At the time a test is requested, the person must be informed:

 

(1)       that Minnesota law requires the person to take a test:

 

(i)        to determine if the person is under the influence of alcohol, controlled substances, or hazardous substances;

 

(ii)       to determine the presence of a controlled substance listed in schedule I or II, other than marijuana or tetrahydrocannabinols; and

 

(iii)     if the motor vehicle was a commercial motor vehicle, to determine the presence of alcohol;

 

(2)       that refusal to take a test is a crime;

           

(3)       if the peace officer has probable cause to believe the person has violated the criminal vehicular homicide and injury laws, that a test will be taken with or without the person’s consent; and

 

(4)       that the person has the right to consult with an attorney, but that this right is limited to the extent that it cannot unreasonably delay administration of the test.

[4]           The Supreme Court has also held that state-compelled blood testing does not violate the right against self-incrimination, the right to due process, the right to counsel, or the prohibition against unreasonable searches and seizures.  Schmerber v.
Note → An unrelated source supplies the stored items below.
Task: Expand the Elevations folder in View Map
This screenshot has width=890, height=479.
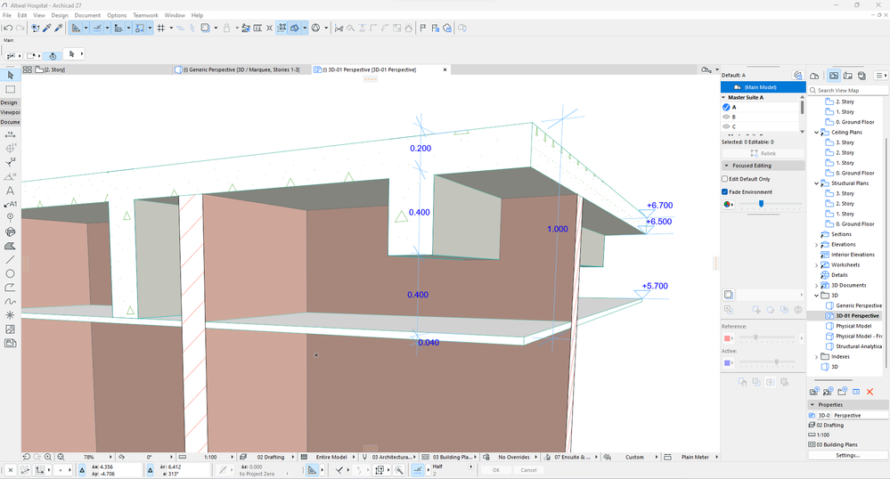Action: (x=817, y=244)
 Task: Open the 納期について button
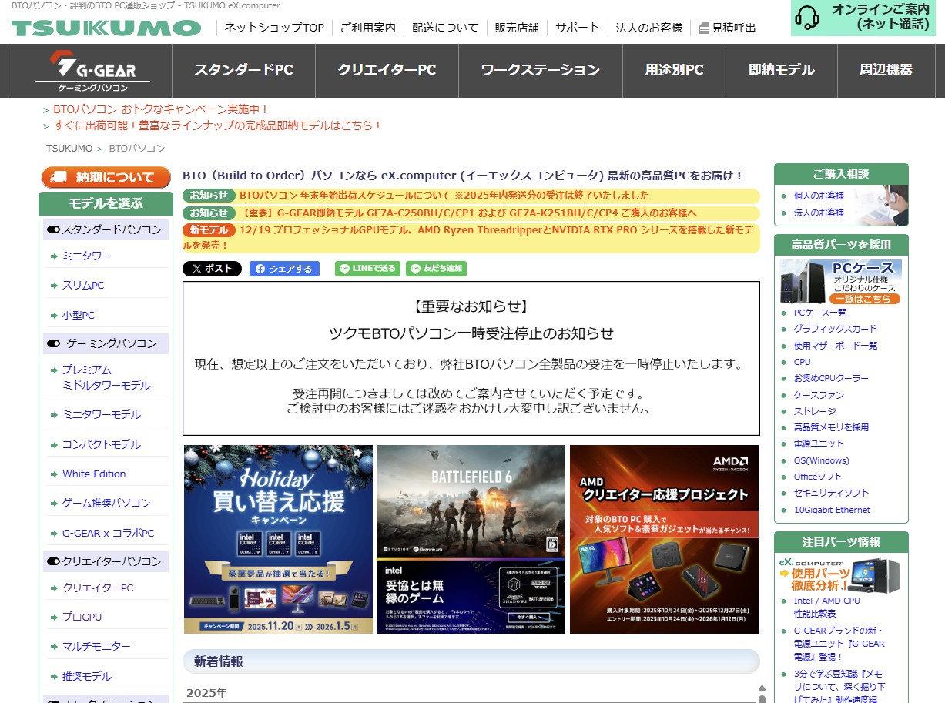pos(106,176)
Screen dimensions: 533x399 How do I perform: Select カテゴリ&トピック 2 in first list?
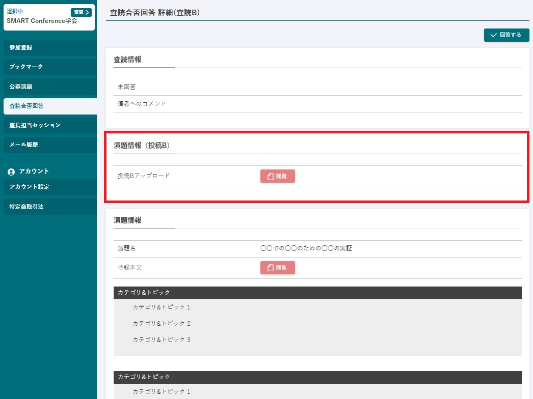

California, 384 U.S. 757, 759 (1966).  But due process concerns could be implicated should the police initiate physical violence, refuse reasonable requests for a different form of testing, or respond to resistance with inappropriate force.  Id. at 760, n.4

 

[5]           We have previously noted the various principled bases articulated for construing state constitutions as affording broader protection, including:

variations in text, constitutional history, early state precedent construing the applicable provision of the state constitution, relatedness of the subject matter to state-level enforcement, presence of issues that are unique to the state, and a determination that a more expansive reading of the state constitution represents the better rule of law. 

State v. Harris, 590 N.W.2d 90, 97-98 (Minn. 1999).

[6]           Prior to August 2003, test-refusal and test-failure with no aggravating factors were misdemeanors.  Minn. Stat. § 169A.27 (2002).  But as of August 1, 2003, test-refusal with no aggravating factors is a gross misdemeanor, while test-failure with no aggravating factors remains a misdemeanor.  Act of May 28, 2003, ch. 2, § 5, 2003 Minn. Laws 1st Special Sess. 1384, 1446 (codified at Minn. Stat. §§ 169A.26-27 (2004)).  The enhanced penalties for test-refusal appear to correspond to the previously enhanced penalties, to a gross misdemeanor level, for test-failure with an alcohol concentration of .20 or more.  Act of May 15, 2000, ch. 478, art. 1, §§ 2 and 9, 2000 Minn. Laws 1484, 1485, 1490 (codified at Minn. Stat. §§ 169A.03, subd. 2, 169A.26, subd. 1 (2004)).  Presumably this was done to obviate whatever advantage a DWI arrestee with an alcohol concentration of .20 or more might attain in refusing to comply with testing.